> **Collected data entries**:
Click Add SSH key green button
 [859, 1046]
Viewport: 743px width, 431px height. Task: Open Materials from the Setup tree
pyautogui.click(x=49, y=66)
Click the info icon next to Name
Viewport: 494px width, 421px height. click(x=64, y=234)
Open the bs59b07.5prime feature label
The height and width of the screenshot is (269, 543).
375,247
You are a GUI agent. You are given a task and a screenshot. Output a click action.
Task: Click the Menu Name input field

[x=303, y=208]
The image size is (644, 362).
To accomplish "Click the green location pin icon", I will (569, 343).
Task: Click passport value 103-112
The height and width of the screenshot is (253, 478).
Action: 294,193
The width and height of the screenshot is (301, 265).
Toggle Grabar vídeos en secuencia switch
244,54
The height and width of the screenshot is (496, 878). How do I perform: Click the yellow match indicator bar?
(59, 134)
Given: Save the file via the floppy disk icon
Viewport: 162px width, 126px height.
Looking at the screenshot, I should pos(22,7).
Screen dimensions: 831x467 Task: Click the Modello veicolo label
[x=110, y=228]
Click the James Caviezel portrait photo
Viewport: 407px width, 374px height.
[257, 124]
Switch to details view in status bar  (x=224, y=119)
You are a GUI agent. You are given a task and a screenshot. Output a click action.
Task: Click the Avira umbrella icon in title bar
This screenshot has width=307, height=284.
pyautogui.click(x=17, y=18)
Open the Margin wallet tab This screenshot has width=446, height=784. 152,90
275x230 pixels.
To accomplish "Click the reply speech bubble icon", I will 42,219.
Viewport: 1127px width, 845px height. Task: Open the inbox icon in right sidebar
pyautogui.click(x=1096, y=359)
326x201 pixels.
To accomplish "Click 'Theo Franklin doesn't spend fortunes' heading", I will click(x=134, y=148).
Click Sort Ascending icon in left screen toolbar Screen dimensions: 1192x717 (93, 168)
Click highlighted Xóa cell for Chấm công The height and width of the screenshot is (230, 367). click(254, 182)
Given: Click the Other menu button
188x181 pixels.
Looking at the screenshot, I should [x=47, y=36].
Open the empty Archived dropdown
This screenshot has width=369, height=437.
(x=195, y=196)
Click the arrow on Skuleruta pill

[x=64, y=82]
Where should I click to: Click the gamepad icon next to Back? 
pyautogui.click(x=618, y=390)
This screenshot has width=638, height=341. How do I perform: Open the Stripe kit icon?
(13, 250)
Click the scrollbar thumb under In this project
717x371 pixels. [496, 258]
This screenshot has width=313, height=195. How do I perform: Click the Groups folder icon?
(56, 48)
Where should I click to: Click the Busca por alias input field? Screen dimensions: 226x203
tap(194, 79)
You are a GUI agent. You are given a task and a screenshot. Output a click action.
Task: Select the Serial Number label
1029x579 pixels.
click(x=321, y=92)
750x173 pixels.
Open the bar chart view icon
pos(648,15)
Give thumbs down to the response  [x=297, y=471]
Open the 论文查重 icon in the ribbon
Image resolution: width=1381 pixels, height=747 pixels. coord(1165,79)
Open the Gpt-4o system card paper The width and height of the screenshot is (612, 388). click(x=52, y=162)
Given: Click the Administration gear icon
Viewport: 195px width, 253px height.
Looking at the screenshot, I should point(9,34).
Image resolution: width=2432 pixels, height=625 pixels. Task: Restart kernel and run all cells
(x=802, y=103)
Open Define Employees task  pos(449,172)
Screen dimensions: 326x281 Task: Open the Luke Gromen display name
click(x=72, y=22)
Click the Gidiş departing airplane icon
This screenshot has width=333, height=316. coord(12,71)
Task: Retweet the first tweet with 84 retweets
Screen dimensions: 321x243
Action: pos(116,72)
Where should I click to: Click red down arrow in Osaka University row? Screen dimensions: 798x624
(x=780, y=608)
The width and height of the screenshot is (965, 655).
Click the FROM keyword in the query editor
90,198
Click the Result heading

> **ACTIVITY**: The output should restate the data exactly, with no line missing.

> **REPLY TO THE TASK**:
Click Add SSH key green button
 [859, 1046]
Viewport: 743px width, 431px height. Task: Open Materials from the Setup tree
pyautogui.click(x=49, y=66)
Click the info icon next to Name
Viewport: 494px width, 421px height. click(x=64, y=234)
Open the bs59b07.5prime feature label
The height and width of the screenshot is (269, 543).
375,247
You are a GUI agent. You are given a task and a screenshot. Output a click action.
Task: Click the Menu Name input field

[x=303, y=208]
The image size is (644, 362).
To accomplish "Click the green location pin icon", I will (569, 343).
Task: Click passport value 103-112
The height and width of the screenshot is (253, 478).
Action: 294,193
The width and height of the screenshot is (301, 265).
Toggle Grabar vídeos en secuencia switch
244,54
The height and width of the screenshot is (496, 878). How do I perform: Click the yellow match indicator bar?
(59, 134)
Given: Save the file via the floppy disk icon
Viewport: 162px width, 126px height.
Looking at the screenshot, I should pos(22,7).
Screen dimensions: 831x467 Task: Click the Modello veicolo label
[x=110, y=228]
Click the James Caviezel portrait photo
Viewport: 407px width, 374px height.
[257, 124]
Switch to details view in status bar  (x=224, y=119)
You are a GUI agent. You are given a task and a screenshot. Output a click action.
Task: Click the Avira umbrella icon in title bar
This screenshot has width=307, height=284.
pyautogui.click(x=17, y=18)
Open the Margin wallet tab This screenshot has width=446, height=784. 152,90
275x230 pixels.
To accomplish "Click the reply speech bubble icon", I will 42,219.
Viewport: 1127px width, 845px height. Task: Open the inbox icon in right sidebar
pyautogui.click(x=1096, y=359)
326x201 pixels.
To accomplish "Click 'Theo Franklin doesn't spend fortunes' heading", I will click(x=134, y=148).
Click Sort Ascending icon in left screen toolbar Screen dimensions: 1192x717 (93, 168)
Click highlighted Xóa cell for Chấm công The height and width of the screenshot is (230, 367). click(254, 182)
Given: Click the Other menu button
188x181 pixels.
Looking at the screenshot, I should [x=47, y=36].
Open the empty Archived dropdown
This screenshot has width=369, height=437.
(x=195, y=196)
Click the arrow on Skuleruta pill

[x=64, y=82]
Where should I click to: Click the gamepad icon next to Back? 
pyautogui.click(x=618, y=390)
This screenshot has width=638, height=341. How do I perform: Open the Stripe kit icon?
(13, 250)
Click the scrollbar thumb under In this project
717x371 pixels. [496, 258]
This screenshot has width=313, height=195. How do I perform: Click the Groups folder icon?
(56, 48)
Where should I click to: Click the Busca por alias input field? Screen dimensions: 226x203
tap(194, 79)
You are a GUI agent. You are given a task and a screenshot. Output a click action.
Task: Select the Serial Number label
1029x579 pixels.
click(x=321, y=92)
750x173 pixels.
Open the bar chart view icon
pos(648,15)
Give thumbs down to the response  [x=297, y=471]
Open the 论文查重 icon in the ribbon
Image resolution: width=1381 pixels, height=747 pixels. coord(1165,79)
Open the Gpt-4o system card paper The width and height of the screenshot is (612, 388). click(x=52, y=162)
Given: Click the Administration gear icon
Viewport: 195px width, 253px height.
Looking at the screenshot, I should point(9,34).
Image resolution: width=2432 pixels, height=625 pixels. Task: Restart kernel and run all cells
(x=802, y=103)
Open Define Employees task  pos(449,172)
Screen dimensions: 326x281 Task: Open the Luke Gromen display name
click(x=72, y=22)
Click the Gidiş departing airplane icon
This screenshot has width=333, height=316. coord(12,71)
Task: Retweet the first tweet with 84 retweets
Screen dimensions: 321x243
Action: pos(116,72)
Where should I click to: Click red down arrow in Osaka University row? Screen dimensions: 798x624
(x=780, y=608)
The width and height of the screenshot is (965, 655).
Click the FROM keyword in the query editor
90,198
Click the Result heading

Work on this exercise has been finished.